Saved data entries
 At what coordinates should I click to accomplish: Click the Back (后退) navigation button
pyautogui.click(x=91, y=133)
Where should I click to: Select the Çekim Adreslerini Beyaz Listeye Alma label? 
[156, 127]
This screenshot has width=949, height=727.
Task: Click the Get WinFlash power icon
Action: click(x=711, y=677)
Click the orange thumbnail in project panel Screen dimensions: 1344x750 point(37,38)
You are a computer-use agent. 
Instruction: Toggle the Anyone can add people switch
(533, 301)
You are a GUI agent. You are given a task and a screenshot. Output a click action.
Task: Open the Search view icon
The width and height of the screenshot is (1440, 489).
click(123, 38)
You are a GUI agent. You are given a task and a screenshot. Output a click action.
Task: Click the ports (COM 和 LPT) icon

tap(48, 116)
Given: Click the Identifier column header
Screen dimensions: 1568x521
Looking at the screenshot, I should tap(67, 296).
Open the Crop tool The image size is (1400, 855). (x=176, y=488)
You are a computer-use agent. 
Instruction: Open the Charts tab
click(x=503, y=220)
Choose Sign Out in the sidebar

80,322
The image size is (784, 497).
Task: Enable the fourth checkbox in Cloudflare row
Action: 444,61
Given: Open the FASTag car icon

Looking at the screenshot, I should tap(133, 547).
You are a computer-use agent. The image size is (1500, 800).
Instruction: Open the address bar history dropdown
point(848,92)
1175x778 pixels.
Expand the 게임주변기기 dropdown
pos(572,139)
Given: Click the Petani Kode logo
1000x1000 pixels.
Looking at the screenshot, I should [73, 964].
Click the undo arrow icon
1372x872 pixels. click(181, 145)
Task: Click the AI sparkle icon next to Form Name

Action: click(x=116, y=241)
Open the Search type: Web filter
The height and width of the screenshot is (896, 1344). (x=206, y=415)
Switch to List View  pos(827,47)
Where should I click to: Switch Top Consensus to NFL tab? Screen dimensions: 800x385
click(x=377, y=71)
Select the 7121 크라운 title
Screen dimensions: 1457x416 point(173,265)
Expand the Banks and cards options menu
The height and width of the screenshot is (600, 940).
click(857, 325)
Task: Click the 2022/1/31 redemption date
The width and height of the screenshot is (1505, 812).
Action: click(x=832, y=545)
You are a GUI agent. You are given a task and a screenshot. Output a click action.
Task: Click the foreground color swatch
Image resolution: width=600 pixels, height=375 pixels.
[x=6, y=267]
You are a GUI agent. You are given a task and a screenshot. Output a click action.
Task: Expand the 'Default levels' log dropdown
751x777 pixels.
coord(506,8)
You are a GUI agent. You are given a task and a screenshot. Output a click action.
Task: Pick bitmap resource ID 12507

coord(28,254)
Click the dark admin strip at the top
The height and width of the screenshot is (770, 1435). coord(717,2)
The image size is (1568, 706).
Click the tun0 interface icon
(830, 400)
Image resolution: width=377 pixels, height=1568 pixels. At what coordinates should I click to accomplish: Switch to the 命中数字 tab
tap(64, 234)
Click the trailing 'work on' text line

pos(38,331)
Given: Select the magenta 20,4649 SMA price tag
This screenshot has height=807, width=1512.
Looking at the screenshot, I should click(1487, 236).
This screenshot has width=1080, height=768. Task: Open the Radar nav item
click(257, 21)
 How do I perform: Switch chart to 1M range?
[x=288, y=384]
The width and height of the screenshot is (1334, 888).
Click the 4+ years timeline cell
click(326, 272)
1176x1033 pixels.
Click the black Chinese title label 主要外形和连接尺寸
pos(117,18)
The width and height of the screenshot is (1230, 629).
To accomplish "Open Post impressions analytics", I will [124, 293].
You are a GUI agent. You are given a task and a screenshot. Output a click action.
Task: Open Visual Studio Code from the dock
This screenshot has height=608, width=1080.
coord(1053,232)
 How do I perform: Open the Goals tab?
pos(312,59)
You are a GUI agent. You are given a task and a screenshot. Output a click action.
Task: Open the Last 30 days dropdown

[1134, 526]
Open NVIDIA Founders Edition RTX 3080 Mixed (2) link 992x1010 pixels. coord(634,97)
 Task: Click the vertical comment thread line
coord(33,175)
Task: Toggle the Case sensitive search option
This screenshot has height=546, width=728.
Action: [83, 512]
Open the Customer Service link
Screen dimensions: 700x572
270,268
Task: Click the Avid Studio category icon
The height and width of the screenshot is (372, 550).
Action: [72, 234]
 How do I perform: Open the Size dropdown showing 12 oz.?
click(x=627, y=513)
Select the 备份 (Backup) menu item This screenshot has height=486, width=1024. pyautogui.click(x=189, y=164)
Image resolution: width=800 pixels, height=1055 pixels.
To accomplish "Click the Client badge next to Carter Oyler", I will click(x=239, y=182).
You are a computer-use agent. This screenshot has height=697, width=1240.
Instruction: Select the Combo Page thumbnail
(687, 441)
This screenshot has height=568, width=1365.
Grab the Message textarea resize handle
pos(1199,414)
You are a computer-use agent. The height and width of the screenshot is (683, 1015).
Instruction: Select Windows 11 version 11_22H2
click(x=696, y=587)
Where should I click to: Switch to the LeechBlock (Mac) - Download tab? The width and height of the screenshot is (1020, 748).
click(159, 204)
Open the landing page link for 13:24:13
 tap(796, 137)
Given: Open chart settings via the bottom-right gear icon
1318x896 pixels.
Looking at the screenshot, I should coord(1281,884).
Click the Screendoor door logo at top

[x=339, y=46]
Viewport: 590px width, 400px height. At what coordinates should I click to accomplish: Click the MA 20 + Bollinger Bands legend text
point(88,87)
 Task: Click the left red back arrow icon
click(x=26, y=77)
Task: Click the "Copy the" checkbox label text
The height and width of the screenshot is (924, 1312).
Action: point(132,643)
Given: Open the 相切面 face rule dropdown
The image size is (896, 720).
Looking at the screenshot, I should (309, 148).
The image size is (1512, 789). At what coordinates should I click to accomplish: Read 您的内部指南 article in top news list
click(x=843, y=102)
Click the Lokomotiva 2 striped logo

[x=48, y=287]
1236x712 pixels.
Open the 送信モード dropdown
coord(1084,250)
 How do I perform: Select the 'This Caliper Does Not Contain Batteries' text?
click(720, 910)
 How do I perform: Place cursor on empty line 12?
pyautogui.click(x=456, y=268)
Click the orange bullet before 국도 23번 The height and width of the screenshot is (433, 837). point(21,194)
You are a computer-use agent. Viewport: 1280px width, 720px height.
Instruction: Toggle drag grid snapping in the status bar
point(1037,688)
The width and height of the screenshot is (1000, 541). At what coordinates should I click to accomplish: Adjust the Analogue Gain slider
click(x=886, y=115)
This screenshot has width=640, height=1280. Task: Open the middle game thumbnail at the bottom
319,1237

### [INSTRUCTIONS TO FOLLOW]
Go through the entries and return each line where the word "Studio" appears.

### [SOLUTION TO THIS TASK]
Task: Open Visual Studio Code from the dock
Task: Click the Avid Studio category icon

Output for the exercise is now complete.